La crisi fiscale dello Stato ha sbaragliato la tenuta del sistema sanitario nazionale a favore dei privati, imponendo ai cittadini un ricatto estremo: pagare per essere curati. Il rapporto 2012 dell’Osservatorio civico sul federalismo in sanità presentato ieri a Roma dall’associazione Cittadinanzattiva è un nuovo tassello che si aggiunge un nuovo capitolo al romanzo italiano sulla sperequazione tra i diritti dei cittadini nati a Sud o a Nord di un paese diviso per censo.

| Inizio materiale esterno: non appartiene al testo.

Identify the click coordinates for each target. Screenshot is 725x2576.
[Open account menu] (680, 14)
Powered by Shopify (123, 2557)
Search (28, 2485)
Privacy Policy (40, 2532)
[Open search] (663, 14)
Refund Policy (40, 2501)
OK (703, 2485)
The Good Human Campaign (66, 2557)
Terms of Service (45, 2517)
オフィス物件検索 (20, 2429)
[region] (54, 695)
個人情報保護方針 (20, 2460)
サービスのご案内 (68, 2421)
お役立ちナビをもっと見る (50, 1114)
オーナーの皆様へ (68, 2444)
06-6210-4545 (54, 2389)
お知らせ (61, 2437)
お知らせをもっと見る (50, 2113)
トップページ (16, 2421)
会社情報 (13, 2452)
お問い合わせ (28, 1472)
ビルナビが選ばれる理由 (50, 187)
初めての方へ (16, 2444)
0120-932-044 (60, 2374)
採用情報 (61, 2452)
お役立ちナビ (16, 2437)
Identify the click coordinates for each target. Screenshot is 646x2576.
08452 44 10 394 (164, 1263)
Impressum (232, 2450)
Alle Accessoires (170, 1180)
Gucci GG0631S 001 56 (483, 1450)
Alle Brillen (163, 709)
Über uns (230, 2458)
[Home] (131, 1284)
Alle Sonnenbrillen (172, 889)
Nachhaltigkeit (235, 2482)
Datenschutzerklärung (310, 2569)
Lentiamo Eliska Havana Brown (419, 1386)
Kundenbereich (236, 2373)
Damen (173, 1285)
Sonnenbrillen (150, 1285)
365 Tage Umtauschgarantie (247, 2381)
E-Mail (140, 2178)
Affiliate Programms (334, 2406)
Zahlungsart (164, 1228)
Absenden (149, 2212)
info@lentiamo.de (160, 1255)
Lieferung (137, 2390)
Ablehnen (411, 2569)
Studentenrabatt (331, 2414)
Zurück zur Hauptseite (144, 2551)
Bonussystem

Il federalismo ha fallito e la salute non è uguale per tutti in Italia. A questo scenario dolorosamente presente a tutti coloro che sono costretti a migrare dalla Calabria al Trentino, o dalla Campania alla Lombardia, per ricevere una cura contro il cancro o per partorire, negli ultimi mesi si è aggiunta una verità altrettanto scomoda. Per la prima volta la legge di stabilità approvata dal governo Monti ha tagliato il fondo Sanitario 2013 di un miliardo di euro rispetto al finanziamento dell’anno precedente. E questa situazione costringerà tutte le regioni a comportarsi ancora di più da «carnefici dei diritti», così le ha definite ieri Antonio Gaudioso, segretario generale di Cittadinanzattiva. Salvo rimpensamenti dell’ultim’ora nel Documento di economia e finanza che il governo Letta ha riportato all’attenzione del parlamento, questo taglio inciderà su una spesa sanitaria che è tra le più basse d’Europa. Contrariamente ad un vasto, e consolidato, senso comune l’Italia nel 2009 spendeva il 7,5% del Pil rispetto all’8,4% della Francia e all’8,5% della Gran Bretagna. Ad oggi non sono disponibili altri dati, ma è probabile che il taglio alla spesa primaria insieme alla spending review approntata dal governo Monti, abbiamo accresciuto il solco tra il nostro paese e il resto del continente.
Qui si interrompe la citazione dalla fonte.